*** Block opens ***

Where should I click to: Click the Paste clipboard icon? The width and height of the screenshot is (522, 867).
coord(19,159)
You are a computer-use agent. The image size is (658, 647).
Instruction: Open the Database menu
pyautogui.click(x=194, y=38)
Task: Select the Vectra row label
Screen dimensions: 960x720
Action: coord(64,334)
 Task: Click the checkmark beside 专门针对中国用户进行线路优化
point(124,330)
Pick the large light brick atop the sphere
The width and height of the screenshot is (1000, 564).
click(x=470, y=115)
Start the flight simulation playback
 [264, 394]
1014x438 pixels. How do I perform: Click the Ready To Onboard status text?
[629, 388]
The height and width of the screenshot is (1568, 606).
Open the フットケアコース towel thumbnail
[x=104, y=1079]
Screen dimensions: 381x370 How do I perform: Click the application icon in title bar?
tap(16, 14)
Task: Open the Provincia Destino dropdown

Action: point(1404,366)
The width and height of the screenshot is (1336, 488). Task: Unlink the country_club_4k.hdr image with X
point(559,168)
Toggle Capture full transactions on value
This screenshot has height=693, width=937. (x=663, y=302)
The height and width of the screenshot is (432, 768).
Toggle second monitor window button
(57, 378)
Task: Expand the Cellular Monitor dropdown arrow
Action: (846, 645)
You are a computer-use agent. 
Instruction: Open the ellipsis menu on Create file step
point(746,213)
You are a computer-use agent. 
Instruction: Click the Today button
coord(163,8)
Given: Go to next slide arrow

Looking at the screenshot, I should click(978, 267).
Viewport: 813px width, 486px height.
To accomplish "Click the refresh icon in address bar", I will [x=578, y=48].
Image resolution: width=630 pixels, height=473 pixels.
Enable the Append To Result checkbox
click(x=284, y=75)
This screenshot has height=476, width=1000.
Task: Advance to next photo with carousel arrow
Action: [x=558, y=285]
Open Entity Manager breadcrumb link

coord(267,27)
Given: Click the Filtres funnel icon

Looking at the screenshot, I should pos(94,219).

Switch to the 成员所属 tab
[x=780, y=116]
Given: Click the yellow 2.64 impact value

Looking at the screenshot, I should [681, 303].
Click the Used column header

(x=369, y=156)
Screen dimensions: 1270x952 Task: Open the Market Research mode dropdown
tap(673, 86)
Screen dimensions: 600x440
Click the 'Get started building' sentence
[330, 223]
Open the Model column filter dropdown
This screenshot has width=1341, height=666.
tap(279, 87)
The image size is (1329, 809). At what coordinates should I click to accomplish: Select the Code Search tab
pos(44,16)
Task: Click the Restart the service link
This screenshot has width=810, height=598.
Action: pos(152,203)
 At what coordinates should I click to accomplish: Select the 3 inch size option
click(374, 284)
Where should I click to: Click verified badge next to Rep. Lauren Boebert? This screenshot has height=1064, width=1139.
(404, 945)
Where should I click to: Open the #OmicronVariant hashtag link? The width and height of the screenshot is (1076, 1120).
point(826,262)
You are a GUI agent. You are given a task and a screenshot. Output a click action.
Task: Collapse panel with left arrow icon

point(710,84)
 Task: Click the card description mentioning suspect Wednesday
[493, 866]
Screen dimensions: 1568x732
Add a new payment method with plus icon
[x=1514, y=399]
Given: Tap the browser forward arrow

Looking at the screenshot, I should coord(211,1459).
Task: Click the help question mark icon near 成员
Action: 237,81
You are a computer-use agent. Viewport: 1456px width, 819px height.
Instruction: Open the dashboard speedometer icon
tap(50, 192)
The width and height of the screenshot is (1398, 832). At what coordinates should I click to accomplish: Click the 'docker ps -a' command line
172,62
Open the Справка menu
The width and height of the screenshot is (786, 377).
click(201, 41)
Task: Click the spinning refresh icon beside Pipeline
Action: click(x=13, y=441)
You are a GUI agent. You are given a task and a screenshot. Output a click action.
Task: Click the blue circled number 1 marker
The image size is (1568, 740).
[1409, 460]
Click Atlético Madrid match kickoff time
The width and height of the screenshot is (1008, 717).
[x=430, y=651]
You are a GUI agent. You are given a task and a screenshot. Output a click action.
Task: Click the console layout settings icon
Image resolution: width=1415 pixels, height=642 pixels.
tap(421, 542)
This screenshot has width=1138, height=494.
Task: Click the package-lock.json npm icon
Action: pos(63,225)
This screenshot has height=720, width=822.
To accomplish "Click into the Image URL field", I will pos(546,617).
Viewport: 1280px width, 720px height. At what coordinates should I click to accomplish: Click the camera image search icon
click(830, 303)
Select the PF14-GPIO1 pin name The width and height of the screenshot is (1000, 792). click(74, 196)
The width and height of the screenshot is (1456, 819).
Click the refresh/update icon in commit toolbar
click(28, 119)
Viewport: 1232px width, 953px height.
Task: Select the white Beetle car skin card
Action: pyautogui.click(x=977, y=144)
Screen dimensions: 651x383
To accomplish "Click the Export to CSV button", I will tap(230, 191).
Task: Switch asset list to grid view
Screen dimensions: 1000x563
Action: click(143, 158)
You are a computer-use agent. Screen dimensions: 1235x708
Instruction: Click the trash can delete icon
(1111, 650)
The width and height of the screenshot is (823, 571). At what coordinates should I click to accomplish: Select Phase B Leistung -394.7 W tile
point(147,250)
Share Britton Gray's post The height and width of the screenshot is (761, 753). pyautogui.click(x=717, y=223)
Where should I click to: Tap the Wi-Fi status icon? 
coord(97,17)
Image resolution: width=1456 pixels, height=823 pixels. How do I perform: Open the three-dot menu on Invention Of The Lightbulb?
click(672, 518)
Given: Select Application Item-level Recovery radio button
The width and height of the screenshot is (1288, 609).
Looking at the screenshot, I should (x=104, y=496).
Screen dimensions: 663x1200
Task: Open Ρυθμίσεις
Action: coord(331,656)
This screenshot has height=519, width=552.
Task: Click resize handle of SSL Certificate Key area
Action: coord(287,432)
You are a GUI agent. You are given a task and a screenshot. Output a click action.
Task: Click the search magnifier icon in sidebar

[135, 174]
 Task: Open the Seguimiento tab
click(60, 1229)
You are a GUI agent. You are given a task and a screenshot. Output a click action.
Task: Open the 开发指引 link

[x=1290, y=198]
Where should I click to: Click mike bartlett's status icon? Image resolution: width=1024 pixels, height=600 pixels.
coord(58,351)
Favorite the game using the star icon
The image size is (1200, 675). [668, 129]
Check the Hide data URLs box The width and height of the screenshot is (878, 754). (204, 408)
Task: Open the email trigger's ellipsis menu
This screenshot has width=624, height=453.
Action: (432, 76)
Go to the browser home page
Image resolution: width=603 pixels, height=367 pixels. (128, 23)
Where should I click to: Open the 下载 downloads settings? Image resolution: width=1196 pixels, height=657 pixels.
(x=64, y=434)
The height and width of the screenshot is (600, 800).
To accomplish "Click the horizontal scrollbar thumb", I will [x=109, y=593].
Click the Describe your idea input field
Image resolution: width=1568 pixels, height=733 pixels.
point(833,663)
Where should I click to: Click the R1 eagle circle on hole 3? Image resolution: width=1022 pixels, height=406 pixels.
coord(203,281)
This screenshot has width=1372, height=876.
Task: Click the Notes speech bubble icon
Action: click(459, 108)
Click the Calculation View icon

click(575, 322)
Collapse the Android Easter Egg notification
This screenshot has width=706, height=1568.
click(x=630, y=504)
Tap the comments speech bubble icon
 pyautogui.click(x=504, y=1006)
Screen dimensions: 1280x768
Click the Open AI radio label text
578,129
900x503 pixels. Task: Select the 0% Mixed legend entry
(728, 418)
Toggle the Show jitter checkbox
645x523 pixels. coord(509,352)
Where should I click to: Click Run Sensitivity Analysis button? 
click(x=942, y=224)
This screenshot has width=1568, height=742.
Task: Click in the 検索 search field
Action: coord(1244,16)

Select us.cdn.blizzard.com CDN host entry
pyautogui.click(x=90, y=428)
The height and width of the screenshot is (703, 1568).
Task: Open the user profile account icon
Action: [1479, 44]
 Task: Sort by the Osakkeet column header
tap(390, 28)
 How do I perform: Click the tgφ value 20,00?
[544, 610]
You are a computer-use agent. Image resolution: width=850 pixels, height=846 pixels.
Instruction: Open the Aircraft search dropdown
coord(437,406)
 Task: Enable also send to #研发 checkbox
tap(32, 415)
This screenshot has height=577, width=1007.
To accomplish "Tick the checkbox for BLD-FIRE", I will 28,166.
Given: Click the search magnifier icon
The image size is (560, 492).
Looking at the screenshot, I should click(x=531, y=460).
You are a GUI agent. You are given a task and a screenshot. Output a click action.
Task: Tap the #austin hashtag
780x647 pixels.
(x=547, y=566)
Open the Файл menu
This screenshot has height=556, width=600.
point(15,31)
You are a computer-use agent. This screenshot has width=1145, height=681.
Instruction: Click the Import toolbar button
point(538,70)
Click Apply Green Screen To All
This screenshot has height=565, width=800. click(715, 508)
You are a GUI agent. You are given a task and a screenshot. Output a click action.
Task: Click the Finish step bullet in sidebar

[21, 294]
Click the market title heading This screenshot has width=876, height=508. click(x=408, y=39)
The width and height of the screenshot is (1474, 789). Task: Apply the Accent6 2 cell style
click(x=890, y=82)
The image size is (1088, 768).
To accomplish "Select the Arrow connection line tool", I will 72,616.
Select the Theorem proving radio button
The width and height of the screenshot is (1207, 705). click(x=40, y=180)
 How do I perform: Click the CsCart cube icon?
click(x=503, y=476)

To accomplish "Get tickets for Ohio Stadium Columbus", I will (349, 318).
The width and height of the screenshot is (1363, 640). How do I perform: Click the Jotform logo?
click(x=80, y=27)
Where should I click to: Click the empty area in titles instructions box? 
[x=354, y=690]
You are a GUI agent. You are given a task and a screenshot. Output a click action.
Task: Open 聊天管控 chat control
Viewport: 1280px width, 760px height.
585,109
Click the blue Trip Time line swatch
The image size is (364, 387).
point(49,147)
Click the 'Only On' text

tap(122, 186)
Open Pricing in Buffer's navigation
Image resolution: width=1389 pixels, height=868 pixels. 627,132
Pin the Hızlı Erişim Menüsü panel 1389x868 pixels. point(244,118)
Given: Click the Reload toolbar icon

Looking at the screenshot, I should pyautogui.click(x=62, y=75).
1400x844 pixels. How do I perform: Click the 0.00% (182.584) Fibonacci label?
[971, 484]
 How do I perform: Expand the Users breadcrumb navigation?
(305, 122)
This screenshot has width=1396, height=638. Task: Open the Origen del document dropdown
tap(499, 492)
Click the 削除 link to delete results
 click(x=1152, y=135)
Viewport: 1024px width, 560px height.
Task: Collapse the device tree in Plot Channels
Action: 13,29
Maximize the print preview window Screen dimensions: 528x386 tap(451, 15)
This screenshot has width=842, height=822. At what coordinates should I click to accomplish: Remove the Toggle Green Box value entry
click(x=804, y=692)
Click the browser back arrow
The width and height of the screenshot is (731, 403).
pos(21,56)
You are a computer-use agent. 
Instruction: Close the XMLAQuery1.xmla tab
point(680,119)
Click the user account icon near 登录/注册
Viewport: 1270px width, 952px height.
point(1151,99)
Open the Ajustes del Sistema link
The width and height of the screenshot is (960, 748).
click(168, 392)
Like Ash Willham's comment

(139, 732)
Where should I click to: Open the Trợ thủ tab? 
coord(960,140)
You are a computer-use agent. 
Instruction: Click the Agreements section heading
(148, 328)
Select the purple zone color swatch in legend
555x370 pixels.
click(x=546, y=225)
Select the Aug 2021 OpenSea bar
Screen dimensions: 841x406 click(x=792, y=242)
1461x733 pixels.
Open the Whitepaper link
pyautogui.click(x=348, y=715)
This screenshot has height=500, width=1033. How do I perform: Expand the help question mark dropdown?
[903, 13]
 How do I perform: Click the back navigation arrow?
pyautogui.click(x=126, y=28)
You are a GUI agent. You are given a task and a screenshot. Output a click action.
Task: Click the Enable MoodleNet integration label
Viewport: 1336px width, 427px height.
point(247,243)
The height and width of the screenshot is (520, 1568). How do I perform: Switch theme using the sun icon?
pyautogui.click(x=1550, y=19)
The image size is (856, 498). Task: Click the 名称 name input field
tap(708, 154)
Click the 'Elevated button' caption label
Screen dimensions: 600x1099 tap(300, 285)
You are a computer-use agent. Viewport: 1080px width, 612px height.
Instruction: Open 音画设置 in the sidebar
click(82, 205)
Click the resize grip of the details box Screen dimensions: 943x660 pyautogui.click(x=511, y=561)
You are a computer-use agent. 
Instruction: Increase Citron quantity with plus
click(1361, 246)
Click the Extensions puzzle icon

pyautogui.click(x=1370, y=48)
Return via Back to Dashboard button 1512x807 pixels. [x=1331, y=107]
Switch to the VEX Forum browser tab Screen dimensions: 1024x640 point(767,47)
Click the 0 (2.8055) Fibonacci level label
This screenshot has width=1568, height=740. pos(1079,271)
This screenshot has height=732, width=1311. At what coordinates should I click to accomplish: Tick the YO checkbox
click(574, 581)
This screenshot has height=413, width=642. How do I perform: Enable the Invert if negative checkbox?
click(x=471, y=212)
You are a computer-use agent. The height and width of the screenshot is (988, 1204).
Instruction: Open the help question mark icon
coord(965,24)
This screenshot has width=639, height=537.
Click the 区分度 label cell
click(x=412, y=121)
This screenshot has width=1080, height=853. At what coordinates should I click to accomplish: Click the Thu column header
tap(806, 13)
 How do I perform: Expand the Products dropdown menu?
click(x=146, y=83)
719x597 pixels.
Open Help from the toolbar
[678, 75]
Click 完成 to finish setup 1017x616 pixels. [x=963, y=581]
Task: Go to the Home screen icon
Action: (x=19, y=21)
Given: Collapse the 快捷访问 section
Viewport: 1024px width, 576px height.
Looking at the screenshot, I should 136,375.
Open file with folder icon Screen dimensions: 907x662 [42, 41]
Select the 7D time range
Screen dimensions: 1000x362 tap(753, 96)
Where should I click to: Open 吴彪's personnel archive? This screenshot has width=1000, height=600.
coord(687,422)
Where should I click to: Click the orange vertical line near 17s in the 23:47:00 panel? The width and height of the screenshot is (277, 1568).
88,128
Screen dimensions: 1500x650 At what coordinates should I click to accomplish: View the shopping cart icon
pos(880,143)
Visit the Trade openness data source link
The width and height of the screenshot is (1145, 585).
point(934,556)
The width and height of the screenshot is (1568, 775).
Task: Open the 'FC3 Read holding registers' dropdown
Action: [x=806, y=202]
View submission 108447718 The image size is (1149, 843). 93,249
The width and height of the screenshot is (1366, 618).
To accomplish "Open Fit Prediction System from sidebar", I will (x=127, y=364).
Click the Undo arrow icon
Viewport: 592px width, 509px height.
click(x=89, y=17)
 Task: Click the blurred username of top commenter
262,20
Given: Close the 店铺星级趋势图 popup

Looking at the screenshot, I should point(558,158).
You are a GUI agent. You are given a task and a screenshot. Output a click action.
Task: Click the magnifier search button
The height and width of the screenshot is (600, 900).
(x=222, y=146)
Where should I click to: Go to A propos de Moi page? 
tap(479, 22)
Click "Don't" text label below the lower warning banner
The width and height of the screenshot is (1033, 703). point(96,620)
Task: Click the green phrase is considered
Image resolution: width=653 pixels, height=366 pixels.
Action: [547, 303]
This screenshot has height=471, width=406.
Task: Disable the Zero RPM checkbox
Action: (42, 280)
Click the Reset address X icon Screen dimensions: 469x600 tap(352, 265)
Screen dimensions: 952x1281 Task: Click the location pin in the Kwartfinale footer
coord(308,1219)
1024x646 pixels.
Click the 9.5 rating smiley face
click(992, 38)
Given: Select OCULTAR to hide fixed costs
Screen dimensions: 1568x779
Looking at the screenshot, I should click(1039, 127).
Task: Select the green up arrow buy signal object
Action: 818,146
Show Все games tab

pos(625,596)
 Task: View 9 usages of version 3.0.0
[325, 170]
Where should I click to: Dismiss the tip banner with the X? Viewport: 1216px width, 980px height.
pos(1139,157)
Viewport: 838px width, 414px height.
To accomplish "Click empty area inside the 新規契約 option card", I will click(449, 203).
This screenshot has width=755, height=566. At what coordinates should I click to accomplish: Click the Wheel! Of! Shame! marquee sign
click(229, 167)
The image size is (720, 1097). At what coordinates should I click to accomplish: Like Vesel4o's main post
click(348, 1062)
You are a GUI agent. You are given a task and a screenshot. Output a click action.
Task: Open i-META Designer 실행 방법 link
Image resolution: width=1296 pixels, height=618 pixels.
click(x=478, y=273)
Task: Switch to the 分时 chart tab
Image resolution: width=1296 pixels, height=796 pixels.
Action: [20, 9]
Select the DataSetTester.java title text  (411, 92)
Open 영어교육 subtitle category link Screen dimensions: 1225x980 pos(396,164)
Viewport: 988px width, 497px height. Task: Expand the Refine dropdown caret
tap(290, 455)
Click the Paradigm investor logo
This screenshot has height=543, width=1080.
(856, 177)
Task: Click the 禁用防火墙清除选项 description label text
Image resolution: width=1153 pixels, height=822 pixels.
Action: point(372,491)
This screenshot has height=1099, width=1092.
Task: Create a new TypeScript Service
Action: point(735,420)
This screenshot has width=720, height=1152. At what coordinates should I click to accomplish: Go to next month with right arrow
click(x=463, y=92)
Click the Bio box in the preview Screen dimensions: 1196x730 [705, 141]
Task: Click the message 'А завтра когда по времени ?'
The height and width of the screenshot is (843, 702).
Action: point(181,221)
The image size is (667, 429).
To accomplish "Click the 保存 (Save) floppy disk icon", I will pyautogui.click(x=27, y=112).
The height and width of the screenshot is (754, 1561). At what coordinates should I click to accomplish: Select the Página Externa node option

*** Block closes ***

### Aim of the exercise:
What you return should be exactly the lines above, starting at the one with "The height and width of the screenshot is (600, 800)." and ending at the one with "Given: Click the search magnifier icon", and nothing else.

### Your solution:
The height and width of the screenshot is (600, 800).
To accomplish "Click the horizontal scrollbar thumb", I will [x=109, y=593].
Click the Describe your idea input field
Image resolution: width=1568 pixels, height=733 pixels.
point(833,663)
Where should I click to: Click the R1 eagle circle on hole 3? Image resolution: width=1022 pixels, height=406 pixels.
coord(203,281)
This screenshot has width=1372, height=876.
Task: Click the Notes speech bubble icon
Action: click(459, 108)
Click the Calculation View icon

click(575, 322)
Collapse the Android Easter Egg notification
This screenshot has width=706, height=1568.
click(x=630, y=504)
Tap the comments speech bubble icon
 pyautogui.click(x=504, y=1006)
Screen dimensions: 1280x768
Click the Open AI radio label text
578,129
900x503 pixels. Task: Select the 0% Mixed legend entry
(728, 418)
Toggle the Show jitter checkbox
645x523 pixels. coord(509,352)
Where should I click to: Click Run Sensitivity Analysis button? 
click(x=942, y=224)
This screenshot has width=1568, height=742.
Task: Click in the 検索 search field
Action: coord(1244,16)

Select us.cdn.blizzard.com CDN host entry
pyautogui.click(x=90, y=428)
The height and width of the screenshot is (703, 1568).
Task: Open the user profile account icon
Action: [1479, 44]
 Task: Sort by the Osakkeet column header
tap(390, 28)
 How do I perform: Click the tgφ value 20,00?
[544, 610]
You are a computer-use agent. Image resolution: width=850 pixels, height=846 pixels.
Instruction: Open the Aircraft search dropdown
coord(437,406)
 Task: Enable also send to #研发 checkbox
tap(32, 415)
This screenshot has height=577, width=1007.
To accomplish "Tick the checkbox for BLD-FIRE", I will 28,166.
Given: Click the search magnifier icon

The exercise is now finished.